WORK INSTRUCTION
Give back every record below, character for character.

DATA

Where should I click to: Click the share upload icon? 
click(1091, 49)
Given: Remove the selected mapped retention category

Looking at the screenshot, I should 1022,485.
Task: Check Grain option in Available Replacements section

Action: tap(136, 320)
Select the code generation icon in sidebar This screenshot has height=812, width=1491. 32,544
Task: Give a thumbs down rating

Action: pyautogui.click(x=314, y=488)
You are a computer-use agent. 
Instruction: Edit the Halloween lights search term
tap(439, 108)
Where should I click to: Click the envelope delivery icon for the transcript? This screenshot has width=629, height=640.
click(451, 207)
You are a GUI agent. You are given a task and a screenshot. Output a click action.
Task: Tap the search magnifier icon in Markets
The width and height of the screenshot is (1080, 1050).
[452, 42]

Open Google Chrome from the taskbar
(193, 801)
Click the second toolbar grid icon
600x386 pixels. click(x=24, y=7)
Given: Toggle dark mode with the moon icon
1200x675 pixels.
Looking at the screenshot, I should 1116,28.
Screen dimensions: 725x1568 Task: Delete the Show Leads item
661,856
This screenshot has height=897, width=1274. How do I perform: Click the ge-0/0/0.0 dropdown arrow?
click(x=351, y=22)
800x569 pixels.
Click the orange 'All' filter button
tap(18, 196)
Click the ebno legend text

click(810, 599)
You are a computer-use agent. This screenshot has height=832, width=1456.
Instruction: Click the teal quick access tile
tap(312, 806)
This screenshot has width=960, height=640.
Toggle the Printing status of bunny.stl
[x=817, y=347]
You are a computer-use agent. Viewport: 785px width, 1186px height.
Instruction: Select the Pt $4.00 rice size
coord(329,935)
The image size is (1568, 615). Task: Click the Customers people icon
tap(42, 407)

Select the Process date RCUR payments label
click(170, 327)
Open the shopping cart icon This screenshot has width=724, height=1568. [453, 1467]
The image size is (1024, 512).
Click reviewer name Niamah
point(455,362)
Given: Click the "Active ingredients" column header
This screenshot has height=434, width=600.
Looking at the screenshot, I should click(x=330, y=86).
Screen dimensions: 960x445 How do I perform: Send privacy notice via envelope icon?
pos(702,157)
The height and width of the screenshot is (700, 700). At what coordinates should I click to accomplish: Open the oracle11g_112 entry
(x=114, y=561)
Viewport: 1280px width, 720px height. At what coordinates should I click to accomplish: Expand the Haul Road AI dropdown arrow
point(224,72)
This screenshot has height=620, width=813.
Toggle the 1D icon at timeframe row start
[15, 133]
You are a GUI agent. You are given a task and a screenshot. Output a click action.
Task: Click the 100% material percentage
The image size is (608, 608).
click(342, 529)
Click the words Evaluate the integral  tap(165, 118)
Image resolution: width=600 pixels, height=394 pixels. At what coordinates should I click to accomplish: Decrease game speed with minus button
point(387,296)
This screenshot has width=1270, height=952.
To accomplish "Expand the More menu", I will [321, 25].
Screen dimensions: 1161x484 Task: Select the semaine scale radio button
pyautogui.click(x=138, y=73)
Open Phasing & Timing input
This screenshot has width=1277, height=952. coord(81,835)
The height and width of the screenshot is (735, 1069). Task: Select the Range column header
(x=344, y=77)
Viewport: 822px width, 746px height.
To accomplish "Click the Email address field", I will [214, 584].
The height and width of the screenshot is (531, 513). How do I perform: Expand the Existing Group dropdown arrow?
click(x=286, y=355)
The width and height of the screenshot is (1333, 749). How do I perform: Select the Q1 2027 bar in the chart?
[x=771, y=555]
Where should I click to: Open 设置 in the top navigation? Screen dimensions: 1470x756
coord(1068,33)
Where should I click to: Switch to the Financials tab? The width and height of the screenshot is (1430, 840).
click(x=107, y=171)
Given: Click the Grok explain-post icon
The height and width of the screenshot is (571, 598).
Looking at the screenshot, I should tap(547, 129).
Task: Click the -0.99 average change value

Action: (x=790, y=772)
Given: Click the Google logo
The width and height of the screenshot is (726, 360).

SOLUTION TO THIS EXERCISE
Where should I click to: Click the share upload icon? 
click(1091, 49)
Given: Remove the selected mapped retention category

Looking at the screenshot, I should 1022,485.
Task: Check Grain option in Available Replacements section

Action: tap(136, 320)
Select the code generation icon in sidebar This screenshot has height=812, width=1491. 32,544
Task: Give a thumbs down rating

Action: pyautogui.click(x=314, y=488)
You are a computer-use agent. 
Instruction: Edit the Halloween lights search term
tap(439, 108)
Where should I click to: Click the envelope delivery icon for the transcript? This screenshot has width=629, height=640.
click(451, 207)
You are a GUI agent. You are given a task and a screenshot. Output a click action.
Task: Tap the search magnifier icon in Markets
The width and height of the screenshot is (1080, 1050).
[452, 42]

Open Google Chrome from the taskbar
(193, 801)
Click the second toolbar grid icon
600x386 pixels. click(x=24, y=7)
Given: Toggle dark mode with the moon icon
1200x675 pixels.
Looking at the screenshot, I should 1116,28.
Screen dimensions: 725x1568 Task: Delete the Show Leads item
661,856
This screenshot has height=897, width=1274. How do I perform: Click the ge-0/0/0.0 dropdown arrow?
click(x=351, y=22)
800x569 pixels.
Click the orange 'All' filter button
tap(18, 196)
Click the ebno legend text

click(810, 599)
You are a computer-use agent. This screenshot has height=832, width=1456.
Instruction: Click the teal quick access tile
tap(312, 806)
This screenshot has width=960, height=640.
Toggle the Printing status of bunny.stl
[x=817, y=347]
You are a computer-use agent. Viewport: 785px width, 1186px height.
Instruction: Select the Pt $4.00 rice size
coord(329,935)
The image size is (1568, 615). Task: Click the Customers people icon
tap(42, 407)

Select the Process date RCUR payments label
click(170, 327)
Open the shopping cart icon This screenshot has width=724, height=1568. [453, 1467]
The image size is (1024, 512).
Click reviewer name Niamah
point(455,362)
Given: Click the "Active ingredients" column header
This screenshot has height=434, width=600.
Looking at the screenshot, I should click(x=330, y=86).
Screen dimensions: 960x445 How do I perform: Send privacy notice via envelope icon?
pos(702,157)
The height and width of the screenshot is (700, 700). At what coordinates should I click to accomplish: Open the oracle11g_112 entry
(x=114, y=561)
Viewport: 1280px width, 720px height. At what coordinates should I click to accomplish: Expand the Haul Road AI dropdown arrow
point(224,72)
This screenshot has height=620, width=813.
Toggle the 1D icon at timeframe row start
[15, 133]
You are a GUI agent. You are given a task and a screenshot. Output a click action.
Task: Click the 100% material percentage
The image size is (608, 608).
click(342, 529)
Click the words Evaluate the integral  tap(165, 118)
Image resolution: width=600 pixels, height=394 pixels. At what coordinates should I click to accomplish: Decrease game speed with minus button
point(387,296)
This screenshot has width=1270, height=952.
To accomplish "Expand the More menu", I will [321, 25].
Screen dimensions: 1161x484 Task: Select the semaine scale radio button
pyautogui.click(x=138, y=73)
Open Phasing & Timing input
This screenshot has width=1277, height=952. coord(81,835)
The height and width of the screenshot is (735, 1069). Task: Select the Range column header
(x=344, y=77)
Viewport: 822px width, 746px height.
To accomplish "Click the Email address field", I will [214, 584].
The height and width of the screenshot is (531, 513). How do I perform: Expand the Existing Group dropdown arrow?
click(x=286, y=355)
The width and height of the screenshot is (1333, 749). How do I perform: Select the Q1 2027 bar in the chart?
[x=771, y=555]
Where should I click to: Open 设置 in the top navigation? Screen dimensions: 1470x756
coord(1068,33)
Where should I click to: Switch to the Financials tab? The width and height of the screenshot is (1430, 840).
click(x=107, y=171)
Given: Click the Grok explain-post icon
The height and width of the screenshot is (571, 598).
Looking at the screenshot, I should tap(547, 129).
Task: Click the -0.99 average change value

Action: (x=790, y=772)
Given: Click the Google logo
The width and height of the screenshot is (726, 360).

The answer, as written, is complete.